Von Roland Zschächner *

Rund zehn Prozent Vorsprung für Zoltán Kész in Veszprém bedeuten vorerst das Ende der Zweidrittelmehrheit der regierenden Fidesz in Ungarn. Der von sozialdemokratischen und liberalen Parteien unterstützte »unabhängige Kandidat« Kész holte bei der Nachwahlen am Sonntag 43 Prozent der abgegebenen Stimmen.

Fidesz hatte den stellvertretenden Bürgermeister der 65.000 Einwohner zählenden westungarischen Stadt, Lajos Némedi, aufgestellt. Er erhielt lediglich 34 Prozent der Stimmen. Eine Stichwahl ist laut Wahlgesetz nicht vorgesehen. Notwendig geworden war der Urnengang, weil der bisherige Abgeordnete des Wahlkreises, Tibor Navracsics, als EU-Kommissar für Bildung, Kultur, Jugend und Sport 2014 nach Brüssel entsandt wurde.

Seit den Parlamentswahlen 2010 regierte Fidesz in Ungarn mit einer Zweidrittelmehrheit, die im April 2014 noch einmal knapp bestätigt wurde. Damit konnte Premierminister Viktor Orbán die Verfassung nach Belieben ändern und ein auf Fidesz und seine Person zugeschnittenes Machtsystem installieren. Nach dem Weggang Navracsics und dem Tod des Abgeordneten Jenő Lasztovicza Anfang Januar ging diese Majorität vorerst verloren.

Alle Wahlversprechen haben nichts genutzt. Das Machtsystem Fidesz mit Orbán an der Sitze beginnt zu bröckeln. Die Niederlage ist ein Denkzettel an die Regierung. Vor allem unentschlossene Wähler, die üblicherweise ihr Kreuz bei den Herrschenden gemacht hatten, gingen diesmal nicht an die Urne oder votierten sogar für die Opposition. Ursachen für den Stimmungsumschwung sind nicht zuletzt die schleppende ökonomische Entwicklung und die damit verbundene Perspektivlosigkeit junger Menschen.

Orbáns Programm für Ungarn basiert auf einer Mischung aus autoritärer Führung, nationalistischer und rassistischer Rhetorik sowie einem Wirtschaftsmodell, das sich sowohl aus neoliberalen Elementen sowie starker nationalstaatlicher Regulation besteht.
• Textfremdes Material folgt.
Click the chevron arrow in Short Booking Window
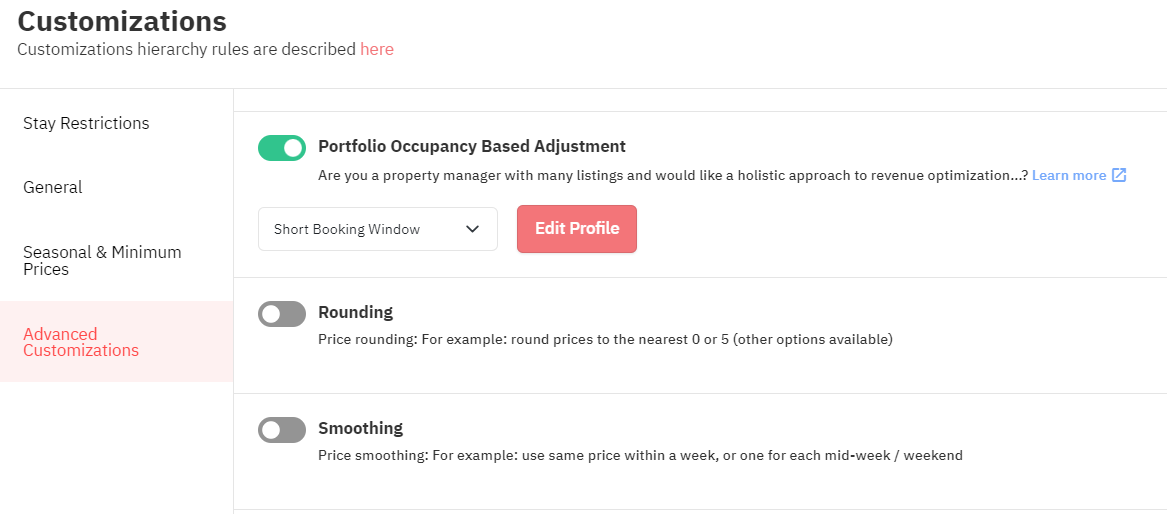472,229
Mit Hilfe von EU-Subventionen wurde überwiegend in Fidesz-Hochburgen investiert. Dadurch entstand eine bürgerliche Schicht aus Nutznießern, die die Wählerbasis von Orbán stellt. Doch auf der anderen Seite wird immer wieder auf Distanz zu Brüssel gegangen, etwa in der Frage zu den Sanktionen gegen Russland.

Zum Missfallen der EU und der USA versucht Orbán, Ungarn ein eigenständiges Entwicklungsmodell zu verordnen. Finanziert wird diese Politik durch Streichungen bei den Transferleistungen für Arme. So wird ab März die Sozialhilfe erheblich gekürzt. Vor allem Roma sind davon betroffen, sie leiden besonders unter der staatlich vorordneten Diskriminierung.

Doch es waren keine linken Kräfte, die den Wechseln in Veszprém erreichten. Vehement mischt sich Washington in Ungarn ein. Gezielt werden sogenannte Nichtregierungsorganisationen (NGOs) unterstützt; US-Diplomaten nehmen an regimekritischen Demonstrationen teil. Auch wurden gegen ungarische Offizielle Sanktionen wie Einreiseverbote verhängt. Mit Kész haben die USA nun einen »ihrer« Männer im Budapester Országház.

Der umtriebige Geschäftsmann Kész ist ein überzeugter Anhänger des Neoliberalismus. In den 90er Jahren studierte er in den USA. Dort wurde er durch verschiedene Thinktanks geschult, etwa die Common Sense Society. Die ungarischen Grünen, die auch linke Inhalte vertreten, haben deswegen auf eine Unterstützung Kész verzichtet. Er sei ein Verfechter der Ideologie des freien Marktes, hatte Grünen-Sprecher András Schiffer im Dezember erklärt.

2013 zeichnete die neoliberale Atlas-Stiftung Kész als »Unternehmer des Jahres« aus; er hatte die Beraterfirmen Political Capital und Free Market Foundation mitgegründet. Letztere bewirbt auf ihrer Internetseite, die ein Zitat von Milton Friedman ziert, die Vorzüge des Kapitalismus und die »klassischen liberalen Werte«.

Bekannt ist Kész als lokaler Sprecher der ungarnweiten Proteste Ende 2014. Auch war er Direktor der vom State Department finanzierten American Corner in Veszprém. Dort wird nicht nur über die Kultur und Politik der USA informiert, sondern finden auch Schulungen für NGOs statt. Allein in Ungarn gibt es fünf solche Einrichtungen.

Dass Fidesz die komfortable Mehrheit abhanden gekommen ist, wird in Budapest vorerst hingenommen. Einen Großteil seiner Vorhaben hat Orbán bereits umgesetzt. Außerdem stehen in wenigen Wochen Nachwahlen im westungarischen Tapolca an. Dann kann Fidesz seine Mehrheit wieder zurückgewinnen.